O NCM não consta nos anexos com listas por NCM da LC 214/2025 — na operação interna tributada, a referência é CST IBS/CBS 000 com cClassTrib 000001. O grupo IBSCBS é obrigatório desde 03/08/2026 e essa obrigação não foi adiada — o que ficou suspenso, sem nova data, é a rejeição: a NT 2025.002-RTC v1.51, aprovada pelo Ato Técnico Conjunto RFB/CGIBS nº 1/2026 (DOU de 03/08/2026), trocou a data da regra UB12-10 por "implementação futura para produção", e com ela caiu a rejeição 1115 por ausência do grupo — a validação do conteúdo, para quem informa, continua ativa. Para Simples Nacional e MEI, emitir com os campos passa a ser obrigatório em 01/01/2027 (Ato Conjunto RFB/CGIBS nº 4, de 30/07/2026); a regra que rejeita a nota é que segue sem data em nota técnica, e 2027 também é o marco da LC 214/2025. O enquadramento efetivo depende da natureza de cada operação (devolução, exportação, ZFM etc. têm códigos próprios) — confira o par no conferidor CST × cClassTrib e o XML no validador.
Em que gênero de mercadoria o NCM 2939.51.00 se enquadra?
Pela tabela oficial SPED Fiscal (Tabela de Gênero do Item de Mercadoria/Serviço), o código 2939.51.00 pertence ao gênero 29: "Produtos químicos orgânicos". O gênero corresponde ao capítulo da TIPI e identifica a classe geral da mercadoria para fins de escrituração fiscal.
O NCM 2939.51.00 está vigente? Desde quando?
Sim. O código 2939.51.00 consta como vigente na base oficial da NCM, na versão aprovada pela Resolução Gecex nº 272/2021, que passou a produzir efeitos em 01/04/2022 — é a revisão que alinhou a NCM ao Sistema Harmonizado de 2022. Essa data marca a entrada em vigor dessa versão da nomenclatura, não a criação do código, que pode ser anterior. A NCM é revisada periodicamente por resolução da Camex/Gecex, e código extinto sai da base e deixa de ser aceito na NF-e.
Em quais documentos informar o NCM 2939.51.00?
O código 2939.51.00 deve constar em: NF-e e NFC-e (campo NCM/SH), DUIMP (importação), DU-E (exportação) e SPED Fiscal. Use os 8 dígitos sem pontos no XML da NF-e.

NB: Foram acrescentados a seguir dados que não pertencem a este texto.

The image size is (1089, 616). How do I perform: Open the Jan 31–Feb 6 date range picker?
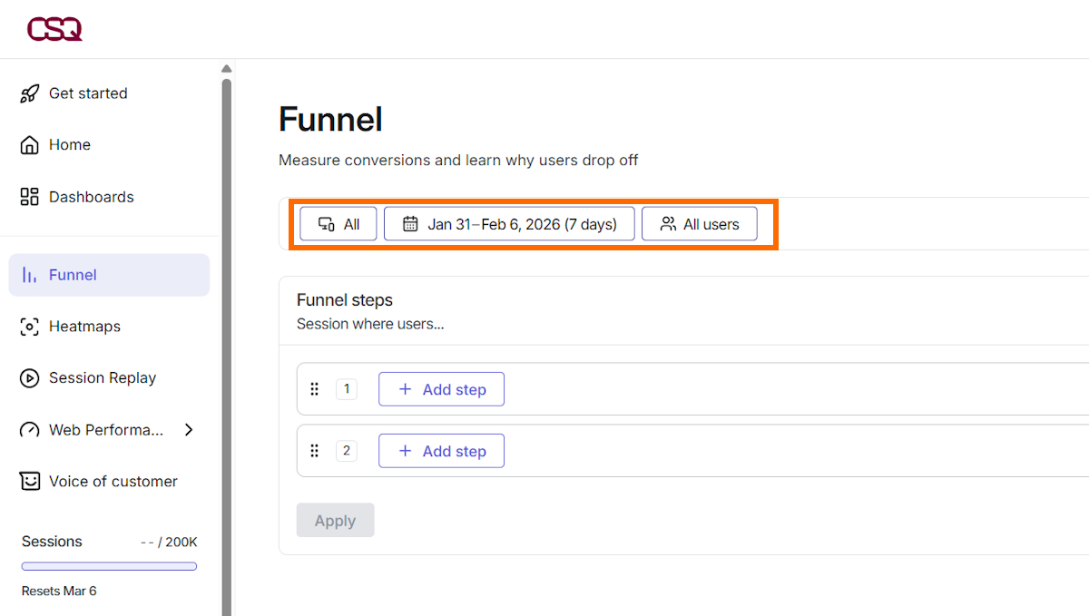tap(509, 223)
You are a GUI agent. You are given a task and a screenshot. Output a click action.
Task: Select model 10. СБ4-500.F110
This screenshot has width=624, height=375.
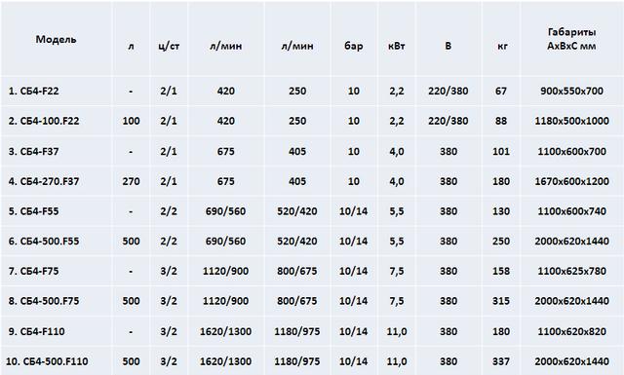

O que diz a NESH para a posição 2939?
NESH da posição 2939: 29.39 - Alcaloides, naturais ou reproduzidos por síntese, seus sais, éteres, ésteres e outros derivados (+). 2939.1 - Alcaloides do ópio e seus derivados; sais destes produtos:...
Qual a diferença entre 29.39 e 2939.51.00?
A posição 29.39 é o nível de 4 dígitos. O NCM 2939.51.00 é a subclassificação de 8 dígitos usada em documentos fiscais. Sempre informe o código de 8 dígitos nas notas fiscais.